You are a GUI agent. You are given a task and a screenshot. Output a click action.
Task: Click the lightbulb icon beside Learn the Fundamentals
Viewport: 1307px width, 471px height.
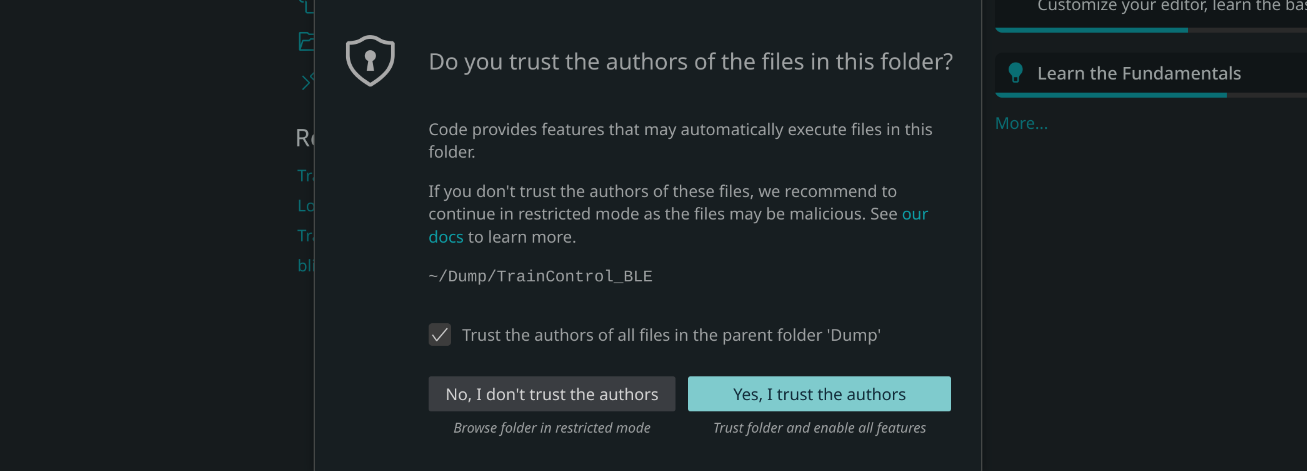click(x=1016, y=73)
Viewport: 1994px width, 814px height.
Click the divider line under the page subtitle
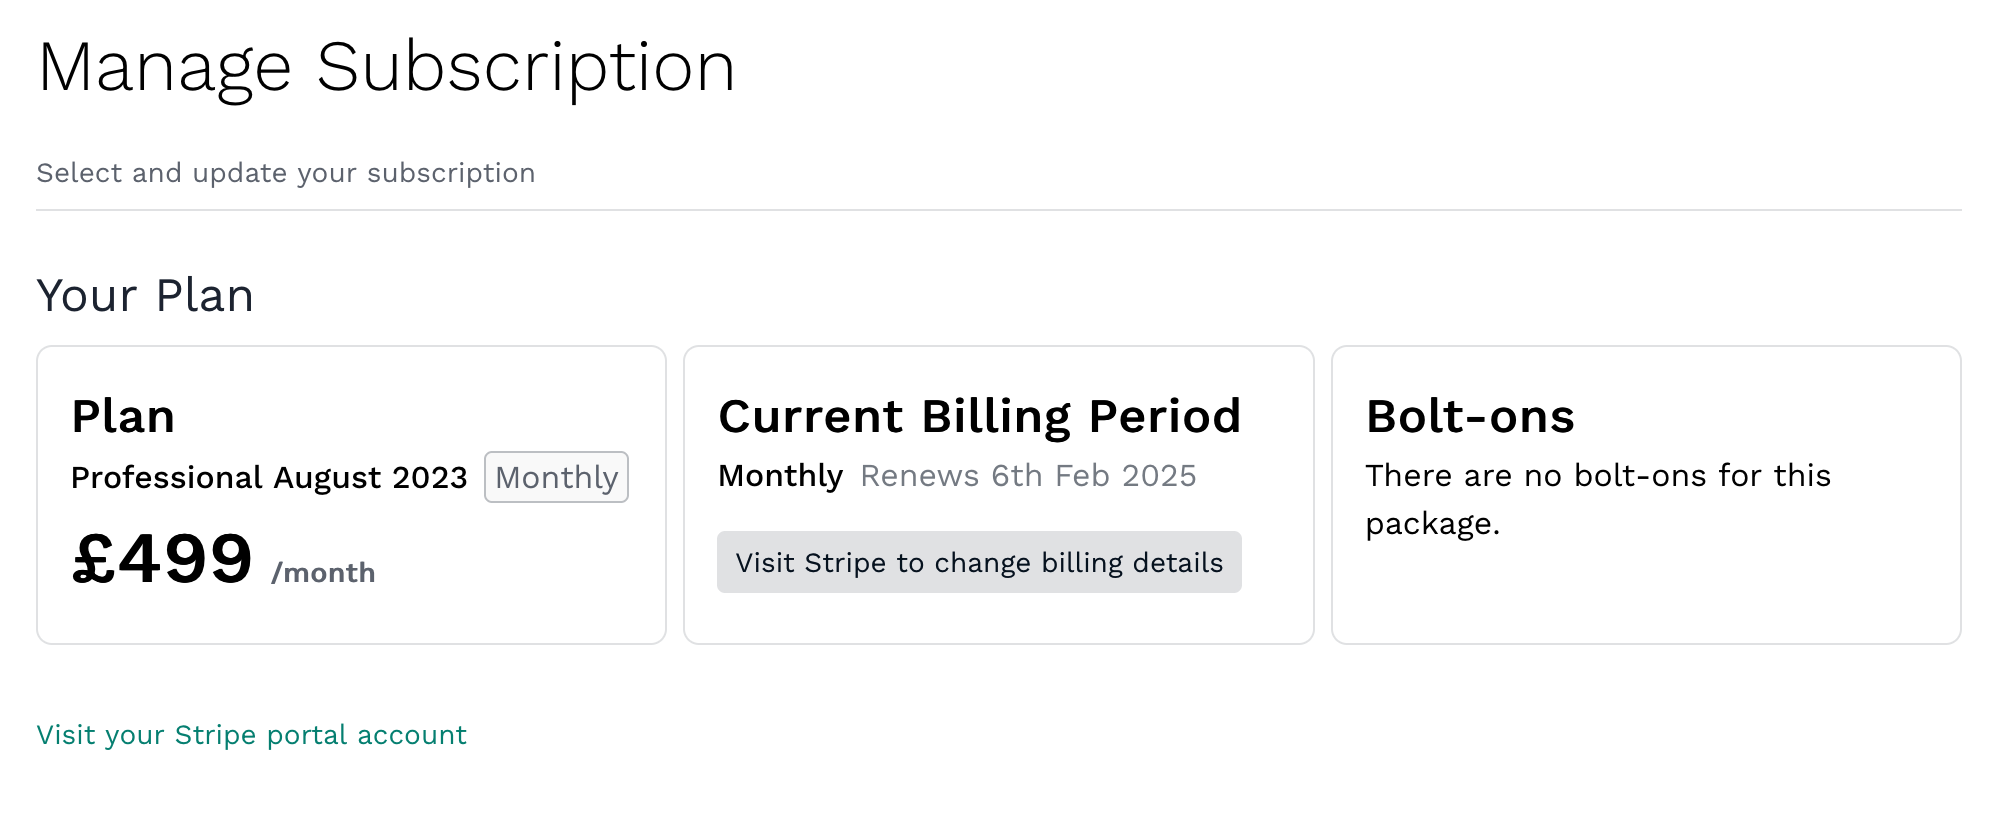998,210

◆ WHAT YOU NEED TO DO
What is needed is an exact copy of all the records, minus any pictures.

◆ EXERCISE ANSWER
You are a GUI agent. You are given a task and a screenshot. Output a click action.
Task: Click the lightbulb icon beside Learn the Fundamentals
Viewport: 1307px width, 471px height.
click(x=1016, y=73)
Viewport: 1994px width, 814px height.
Click the divider line under the page subtitle
998,210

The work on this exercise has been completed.